Goals:
• A. Answer these questions about the 2002 Pacific Curling Championships text:
(i) Who was the coach of the South Korean men's team?
(ii) Which curling club did the Japanese women's team represent?
(iii) How many Pacific titles had the Japanese women won, counting this one?
• B. Can you sum up the 2002 Pacific Curling Championships text in two sentences?
• C. Could you reproduce the 2002 Pacific Curling Championships text, replacing "Alternate" with "Reserve"? Begin at the words "- Women's winner: Japan" and stop after "Queenstown, New Zealand.".

Excerpted passage:
- Host city: Queenstown, New Zealand
- Dates: November 4–10
- Men's winner: South Korea
- Curling club: Gyeong-buk CC
- Skip: Lee Dong-keun
- Third: Park Jae-cheol
- Second: Ko Seung-wan
- Lead: Choi Min-suk
- Alternate: Kim Soo-hyuk
- Coach: Melissa Soligo
- Finalist: Australia (Hugh Millikin)
- Women's winner: Japan
- Curling club: Hokkaido-Kitami Curling Association
- Skip: Shinobu Aota
- Third: Yukari Okazaki
- Second: Eriko Minatoya
- Lead: Kotomi Ishizaki
- Alternate: Satomi Tsujii
- Finalist: South Korea (Kim Mi-yeon)

= 2002 Pacific Curling Championships =

The 2002 Pacific Curling Championships were held from November 4 to 10 in Queenstown, New Zealand.

South Korea's Lee Dong-keun won the men's event over Australia's Hugh Millikin (it was the first Pacific title for the South Korean men's team). On the women's side, Japan's Shinobu Aota defeated South Korea's Kim Mi-yeon in the final (it was the tenth Pacific title for the Japanese women and the second title for skip Shinobu Aota).

Word and element location records:
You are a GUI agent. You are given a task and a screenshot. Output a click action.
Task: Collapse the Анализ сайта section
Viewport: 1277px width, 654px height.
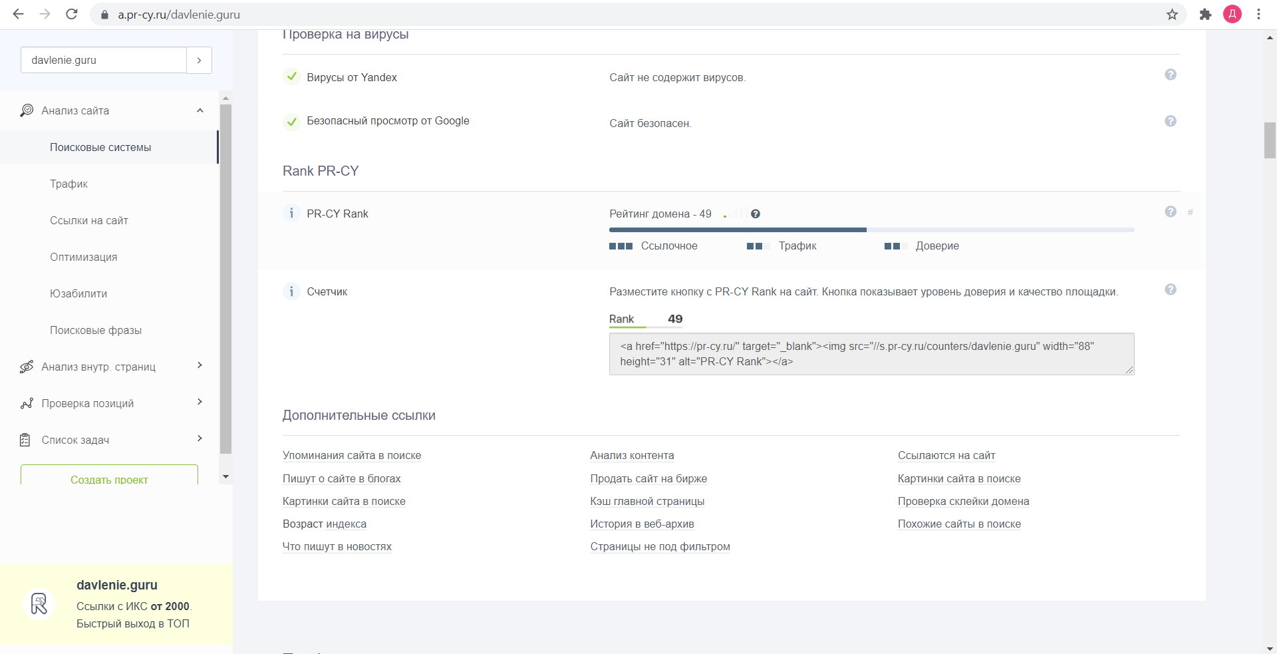coord(200,110)
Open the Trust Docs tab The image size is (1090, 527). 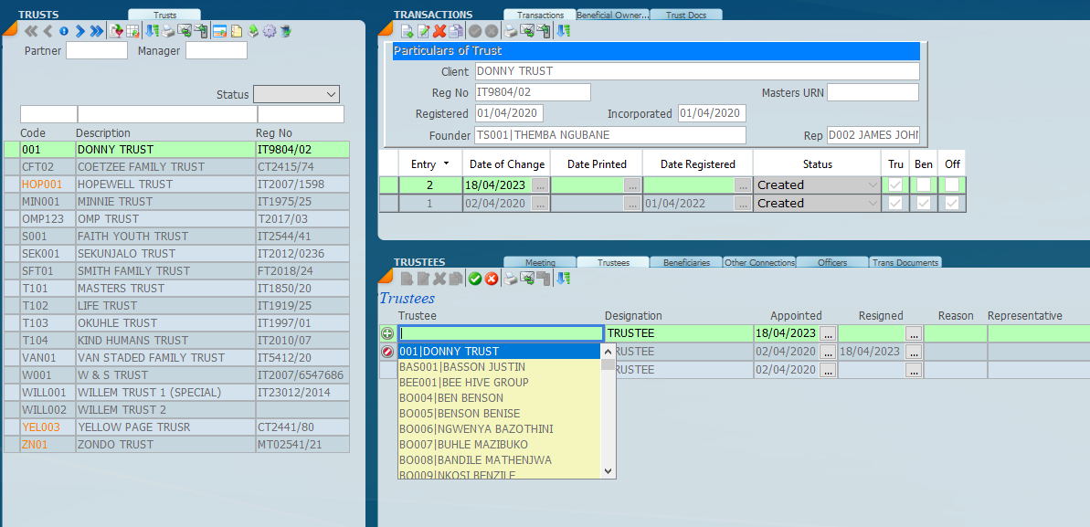[x=686, y=15]
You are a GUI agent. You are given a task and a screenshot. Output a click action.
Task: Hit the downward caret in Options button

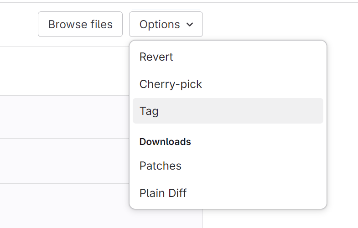click(x=190, y=25)
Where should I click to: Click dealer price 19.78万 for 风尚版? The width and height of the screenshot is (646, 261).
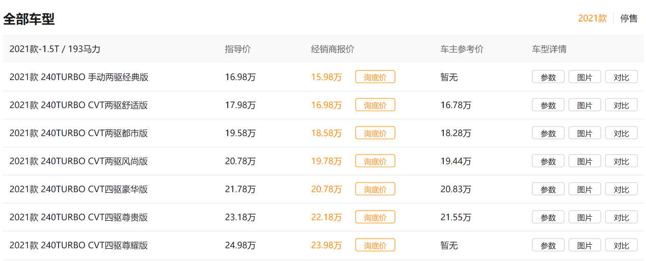coord(327,161)
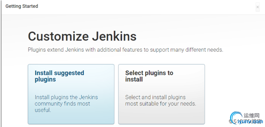Click the empty lower area of the gray card
The width and height of the screenshot is (265, 127).
(162, 116)
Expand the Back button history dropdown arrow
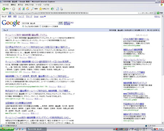 pyautogui.click(x=10, y=9)
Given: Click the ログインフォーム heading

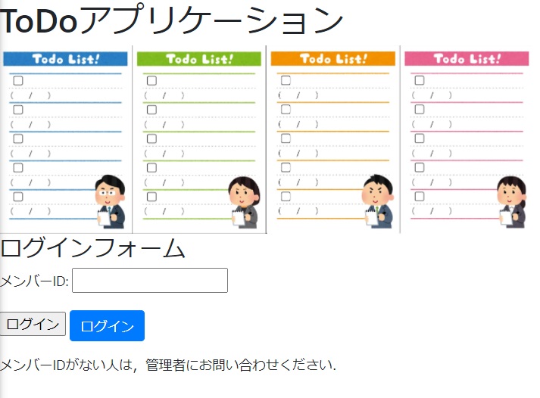Looking at the screenshot, I should [x=92, y=248].
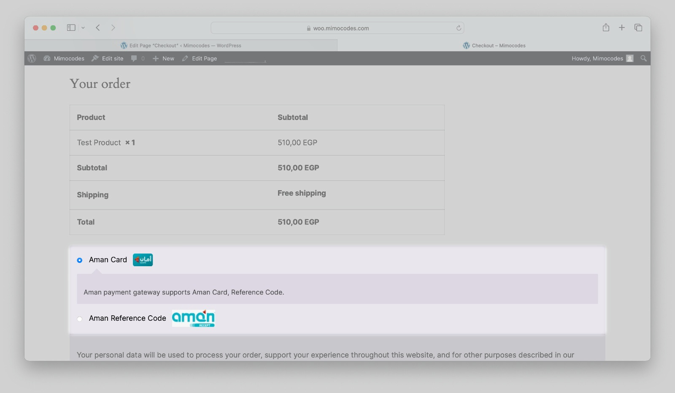Reload the page with the refresh icon
675x393 pixels.
click(x=459, y=28)
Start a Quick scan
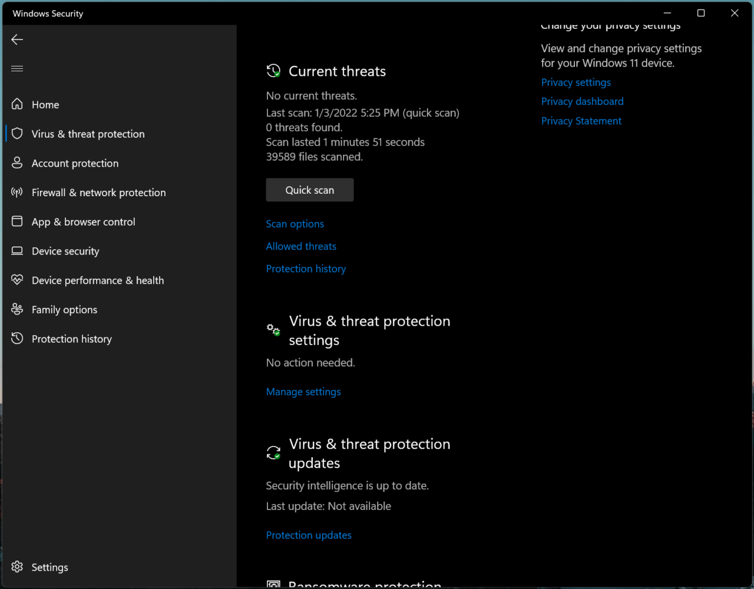 [x=309, y=190]
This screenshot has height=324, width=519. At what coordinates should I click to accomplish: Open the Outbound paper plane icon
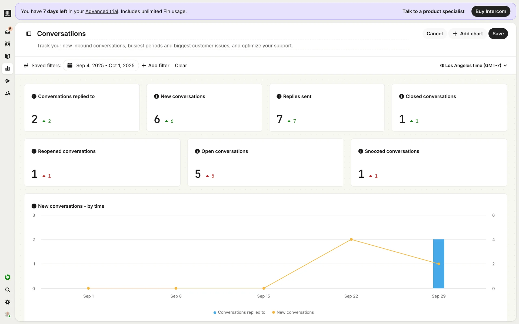pyautogui.click(x=8, y=81)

Problem solutions:
• A.
(i) Melissa Soligo
(ii) Hokkaido-Kitami Curling Association
(iii) Ten

• B. The 2002 Pacific Curling Championships took place in Queenstown, New Zealand, from November 4 to 10. South Korea's Lee Dong-keun beat Australia's Hugh Millikin for the South Korean men's first Pacific title, and Japan's Shinobu Aota defeated South Korea's Kim Mi-yeon to give the Japanese women their tenth Pacific title.

• C.
- Women's winner: Japan
- Curling club: Hokkaido-Kitami Curling Association
- Skip: Shinobu Aota
- Third: Yukari Okazaki
- Second: Eriko Minatoya
- Lead: Kotomi Ishizaki
- Reserve: Satomi Tsujii
- Finalist: South Korea (Kim Mi-yeon)

= 2002 Pacific Curling Championships =

The 2002 Pacific Curling Championships were held from November 4 to 10 in Queenstown, New Zealand.